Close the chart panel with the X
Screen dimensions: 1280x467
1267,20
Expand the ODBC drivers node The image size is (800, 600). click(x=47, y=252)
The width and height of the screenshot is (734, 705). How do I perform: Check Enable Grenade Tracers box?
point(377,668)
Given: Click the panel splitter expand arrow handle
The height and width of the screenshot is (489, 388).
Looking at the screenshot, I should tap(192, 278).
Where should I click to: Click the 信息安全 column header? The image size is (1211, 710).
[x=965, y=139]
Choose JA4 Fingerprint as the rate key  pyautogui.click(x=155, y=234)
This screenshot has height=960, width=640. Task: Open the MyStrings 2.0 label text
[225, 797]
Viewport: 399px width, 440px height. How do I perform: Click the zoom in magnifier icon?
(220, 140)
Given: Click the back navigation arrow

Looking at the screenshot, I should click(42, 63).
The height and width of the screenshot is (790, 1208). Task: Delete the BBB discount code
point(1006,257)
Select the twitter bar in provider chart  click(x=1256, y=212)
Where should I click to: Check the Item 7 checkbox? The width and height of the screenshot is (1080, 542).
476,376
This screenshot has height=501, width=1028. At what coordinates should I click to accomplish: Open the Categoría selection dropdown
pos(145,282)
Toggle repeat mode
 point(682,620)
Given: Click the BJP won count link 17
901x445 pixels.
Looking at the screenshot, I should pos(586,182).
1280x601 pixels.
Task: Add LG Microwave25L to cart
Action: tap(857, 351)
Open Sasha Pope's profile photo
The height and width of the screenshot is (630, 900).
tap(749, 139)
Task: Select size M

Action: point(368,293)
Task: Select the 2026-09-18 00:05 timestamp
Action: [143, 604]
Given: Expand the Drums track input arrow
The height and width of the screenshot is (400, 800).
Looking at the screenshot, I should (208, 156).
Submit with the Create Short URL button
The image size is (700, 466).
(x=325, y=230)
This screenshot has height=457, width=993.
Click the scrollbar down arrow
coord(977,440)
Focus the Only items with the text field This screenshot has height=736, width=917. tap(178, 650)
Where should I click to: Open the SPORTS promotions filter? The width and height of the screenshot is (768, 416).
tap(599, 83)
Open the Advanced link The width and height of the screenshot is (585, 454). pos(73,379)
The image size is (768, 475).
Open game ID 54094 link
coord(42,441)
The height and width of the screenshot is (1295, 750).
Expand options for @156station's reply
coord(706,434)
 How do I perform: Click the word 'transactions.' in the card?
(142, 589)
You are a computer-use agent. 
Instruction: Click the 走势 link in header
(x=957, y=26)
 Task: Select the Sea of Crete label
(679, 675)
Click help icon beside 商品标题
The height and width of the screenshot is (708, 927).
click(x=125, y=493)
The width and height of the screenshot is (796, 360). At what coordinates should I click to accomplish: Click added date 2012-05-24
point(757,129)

WORK REQUEST
The answer must consist of every line from the entries above that contains the string "panel".

YOUR RESPONSE
Close the chart panel with the X
Given: Click the panel splitter expand arrow handle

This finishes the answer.